▼
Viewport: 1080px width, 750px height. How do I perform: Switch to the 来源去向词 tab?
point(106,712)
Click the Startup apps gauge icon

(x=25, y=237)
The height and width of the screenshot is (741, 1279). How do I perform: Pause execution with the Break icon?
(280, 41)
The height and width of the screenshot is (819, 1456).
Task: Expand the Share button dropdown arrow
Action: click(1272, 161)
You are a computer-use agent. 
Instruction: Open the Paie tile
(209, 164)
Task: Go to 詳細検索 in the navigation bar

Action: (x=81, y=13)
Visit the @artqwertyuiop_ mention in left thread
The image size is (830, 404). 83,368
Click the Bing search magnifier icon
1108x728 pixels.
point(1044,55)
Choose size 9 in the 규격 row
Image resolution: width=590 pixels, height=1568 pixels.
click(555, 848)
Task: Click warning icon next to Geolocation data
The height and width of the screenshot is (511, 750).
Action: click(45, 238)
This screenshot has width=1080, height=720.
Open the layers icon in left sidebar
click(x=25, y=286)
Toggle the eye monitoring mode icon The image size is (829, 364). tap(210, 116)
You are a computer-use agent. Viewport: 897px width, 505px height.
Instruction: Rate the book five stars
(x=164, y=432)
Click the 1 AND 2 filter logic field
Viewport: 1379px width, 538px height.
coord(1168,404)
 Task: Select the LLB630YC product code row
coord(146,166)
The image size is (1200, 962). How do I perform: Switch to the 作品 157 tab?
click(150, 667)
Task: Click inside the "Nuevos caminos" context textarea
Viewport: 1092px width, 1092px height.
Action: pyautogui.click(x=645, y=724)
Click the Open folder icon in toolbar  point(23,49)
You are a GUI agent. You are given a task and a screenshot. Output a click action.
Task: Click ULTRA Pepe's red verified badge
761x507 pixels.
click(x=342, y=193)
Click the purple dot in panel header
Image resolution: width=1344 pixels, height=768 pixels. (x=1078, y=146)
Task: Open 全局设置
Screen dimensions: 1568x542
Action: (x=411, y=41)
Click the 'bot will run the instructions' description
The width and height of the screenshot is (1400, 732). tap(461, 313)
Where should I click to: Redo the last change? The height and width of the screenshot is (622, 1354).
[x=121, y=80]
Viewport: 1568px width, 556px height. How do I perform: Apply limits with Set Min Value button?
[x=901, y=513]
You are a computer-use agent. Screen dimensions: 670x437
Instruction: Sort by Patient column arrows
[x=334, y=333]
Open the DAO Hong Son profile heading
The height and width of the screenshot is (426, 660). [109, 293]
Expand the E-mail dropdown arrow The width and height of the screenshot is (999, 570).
▲
■ **Required task**
Arrange everything above, from the line containing "Task: Go to 詳細検索 in the navigation bar" down to the line containing "The width and height of the screenshot is (1400, 732).", as a Markdown table with the columns Row and Entry. Number each line in Row and put the line itself in Entry, leaving out blank lines.

■ **Expected answer**
| Row | Entry |
|---|---|
| 1 | Task: Go to 詳細検索 in the navigation bar |
| 2 | Action: (x=81, y=13) |
| 3 | Visit the @artqwertyuiop_ mention in left thread |
| 4 | The image size is (830, 404). 83,368 |
| 5 | Click the Bing search magnifier icon |
| 6 | 1108x728 pixels. |
| 7 | point(1044,55) |
| 8 | Choose size 9 in the 규격 row |
| 9 | Image resolution: width=590 pixels, height=1568 pixels. |
| 10 | click(555, 848) |
| 11 | Task: Click warning icon next to Geolocation data |
| 12 | The height and width of the screenshot is (511, 750). |
| 13 | Action: click(45, 238) |
| 14 | This screenshot has width=1080, height=720. |
| 15 | Open the layers icon in left sidebar |
| 16 | click(x=25, y=286) |
| 17 | Toggle the eye monitoring mode icon The image size is (829, 364). tap(210, 116) |
| 18 | You are a computer-use agent. Viewport: 897px width, 505px height. |
| 19 | Instruction: Rate the book five stars |
| 20 | (x=164, y=432) |
| 21 | Click the 1 AND 2 filter logic field |
| 22 | Viewport: 1379px width, 538px height. |
| 23 | coord(1168,404) |
| 24 |  Task: Select the LLB630YC product code row |
| 25 | coord(146,166) |
| 26 | The image size is (1200, 962). How do I perform: Switch to the 作品 157 tab? |
| 27 | click(150, 667) |
| 28 | Task: Click inside the "Nuevos caminos" context textarea |
| 29 | Viewport: 1092px width, 1092px height. |
| 30 | Action: pyautogui.click(x=645, y=724) |
| 31 | Click the Open folder icon in toolbar  point(23,49) |
| 32 | You are a GUI agent. You are given a task and a screenshot. Output a click action. |
| 33 | Task: Click ULTRA Pepe's red verified badge |
| 34 | 761x507 pixels. |
| 35 | click(x=342, y=193) |
| 36 | Click the purple dot in panel header |
| 37 | Image resolution: width=1344 pixels, height=768 pixels. (x=1078, y=146) |
| 38 | Task: Open 全局设置 |
| 39 | Screen dimensions: 1568x542 |
| 40 | Action: (x=411, y=41) |
| 41 | Click the 'bot will run the instructions' description |
| 42 | The width and height of the screenshot is (1400, 732). tap(461, 313) |